U.S. Cooperates with China for Afghanistan Resource Grab

Michael Edwards
Activist Post

The latest public relations stunt to shore up support for the ongoing war in Afghanistan is the “new” discovery of minerals and riches in the supposedly vast wasteland previously thought to define Afghanistan.  This PR stunt aims to convince Americans that the newest quagmire is somehow justified by the potential economic benefits. The aim of the PR ‘Scam’ is always to couch the exercise in what Americans can understand best as the altruistic belief that America only aims to bring democracy and economic freedom to the countries she invades, then perhaps take a commission for her work back to the homeland.  Because, after all, this latest treasure trove discovery will “boost the Afghan economy.”  

The truth is a full 180 degrees from this public relations campaign.  America will never allow Afghanistan to benefit from her riches, having already co-opted the opium trade, in the same way that money from oil has not trickled down to the invaded Iraqis.  One can be sure that when, “The Pentagon task force has already started trying to help the Afghans set up a system to deal with mineral development,” a full-scale flotilla of pirate ships is on the way.
When we review the blueprint to The Grand Chessboard that we have been given by Zbigniew Brzezinski, we see that a key component to the endgame is controlling access to resources.  The resources at stake are truly vast: 
“In that context, how America ‘manages’ Eurasia is critical.  About 75 percent of the world’s people live in Eurasia, and most of the world’s physical wealth is there as well, both in its enterprises and underneath its soil. Eurasia accounts for about 60 percent of the world’s GNP and about three fourths of the world’s known energy resources (page 30).” 
This grand chess match between powerful nations vying for the rights to exploit much-needed resources requires from America, according to Brzezinski, the “exercise of decisive influence but, unlike the empires of the past, not of direct control.  This condition places a premium on geostrategic skill, on the careful, selective, and very deliberate deployment of America’s resources  on the huge Eurasian chessboard (page 34).”

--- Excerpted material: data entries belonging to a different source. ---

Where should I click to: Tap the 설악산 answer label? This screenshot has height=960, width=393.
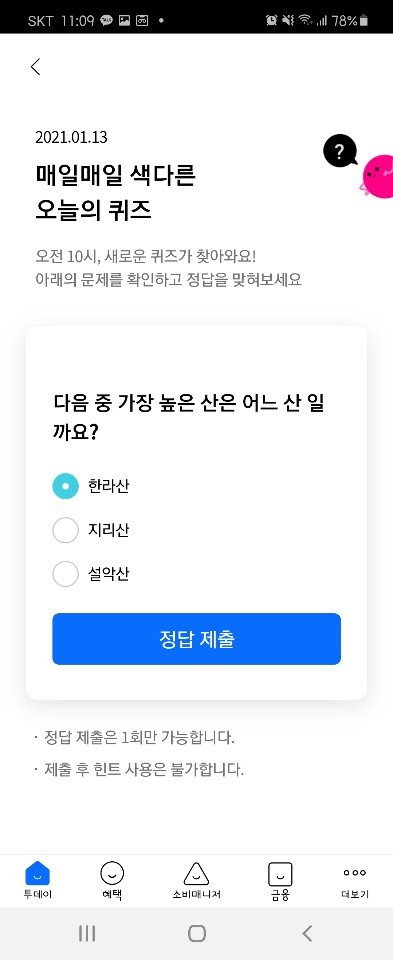pos(108,574)
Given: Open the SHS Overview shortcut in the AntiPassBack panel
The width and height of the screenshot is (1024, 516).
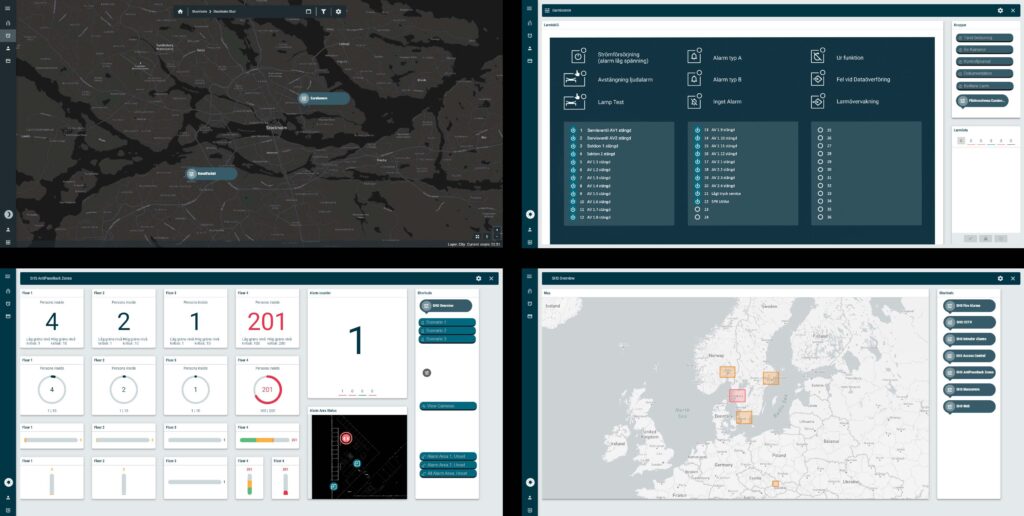Looking at the screenshot, I should pyautogui.click(x=443, y=306).
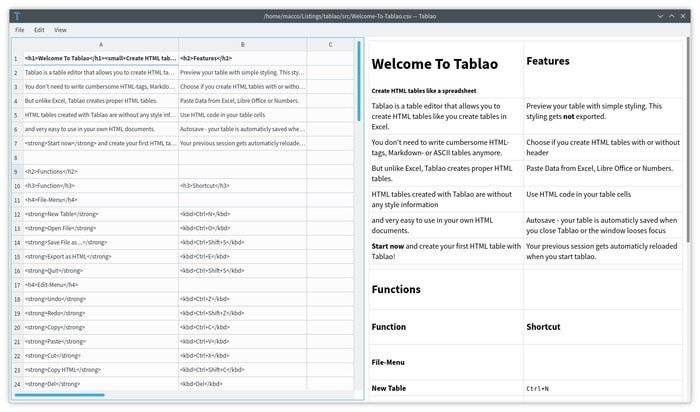Select the h1 Welcome To Tablao cell
Image resolution: width=700 pixels, height=412 pixels.
coord(101,58)

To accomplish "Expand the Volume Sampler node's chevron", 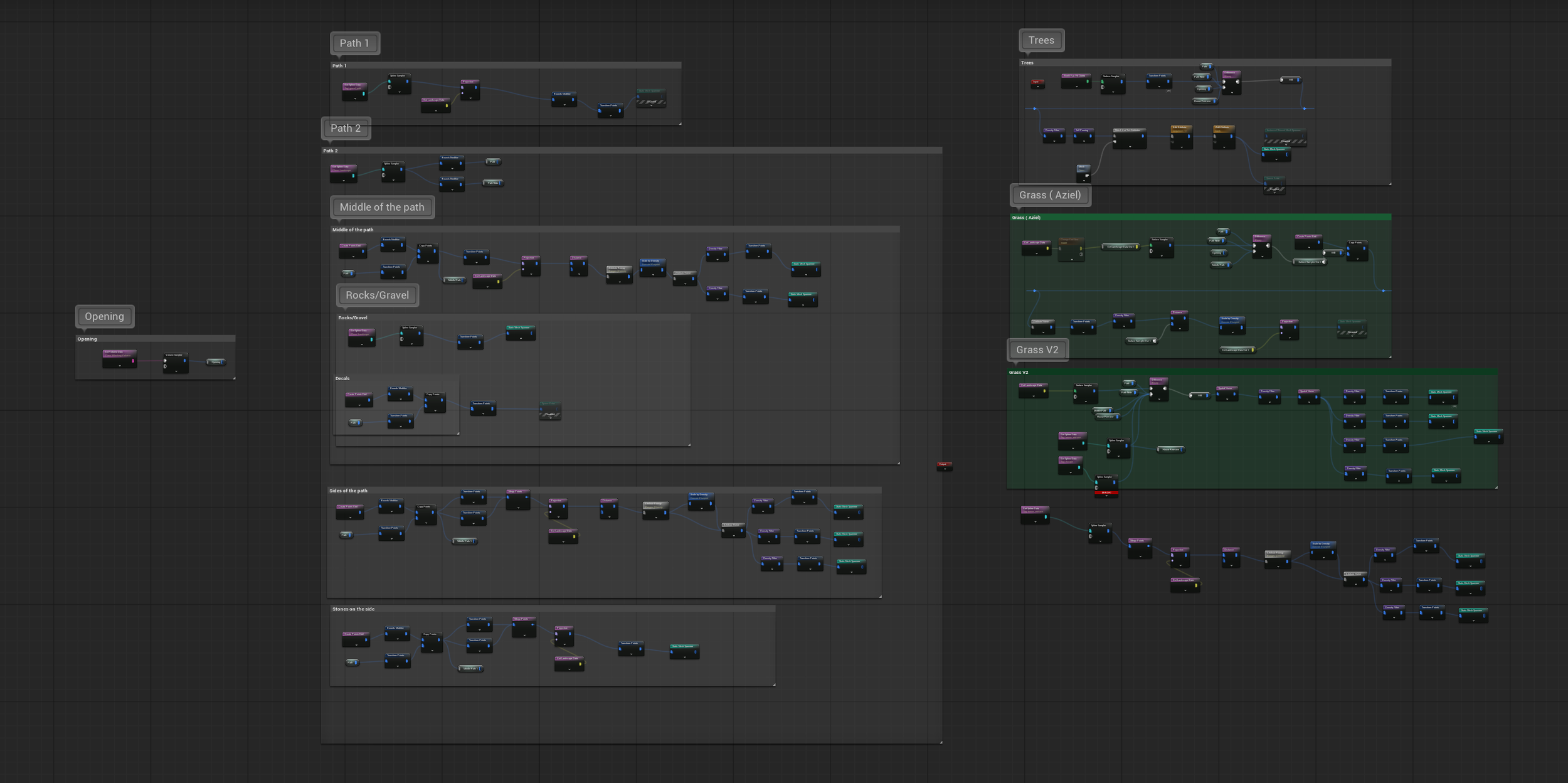I will click(x=176, y=371).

Enter China:  Brzezinski in his Foreign Affairs (Council on Foreign Relations) 1997 paper titled, “A Geostrategy for Eurasia,”  states that, “the United States will not have a Eurasian strategy unless a Sino-American political consensus in nurtured.”  The importance of this Sino-American cooperation is that each nation properly understands its role.  Brzezinski defines the relationship perfectly as we view Afghanistan today: 

“The bottom line is that America and China need each other in Eurasia . . . China is not likely to continue to attract the enormous foreign investment necessary for regional preeminence.”
In a 2009 New York Times article by Michael Wines, properly subtitled, “Uneasy Engagement: A Global Hunt for Resources,” Wines frames a relationship between China and America as “an odd global pairing.”  This is a red herring, and one that is increasingly being playing out in a good cop/bad cop routine, noted in the article by a former mujahedeen, now contractor in Afghanistan:
“The Chinese are much wiser. When we went to talk to the local people, they wore civilian clothing, and they were very friendly,” he said recently during a long chat in his Kabul apartment. “The Americans — not as good. When they come there, they have their uniforms, their rifles and such, and they are not as friendly.” 
Let us not forget that as world government emerges, the concept of sovereign nations battling for position is part of the game, while the international investment bank cartel controls the true strategy of nations.  China is emerging as the manufacturing arm of the global resource grab.  Although Wines states in his article that, “American troops do not, in a narrow sense, protect the Chinese,” American troops do train local forces to guard the Chinese mining operation, leading to the conclusion that: “American troops have helped make Afghanistan safe for Chinese investment.”  It is a perfect cooperative effort:  America abides by their imperative to exert “indirect control” and China physically controls “long-term access to critical commodities.”  

Sino-American cooperation in Afghanistan is the essence of the military-industrial complex running like a well-oiled machine at the behest of the international banks, not an altruistic effort to help the Afghan or American economy.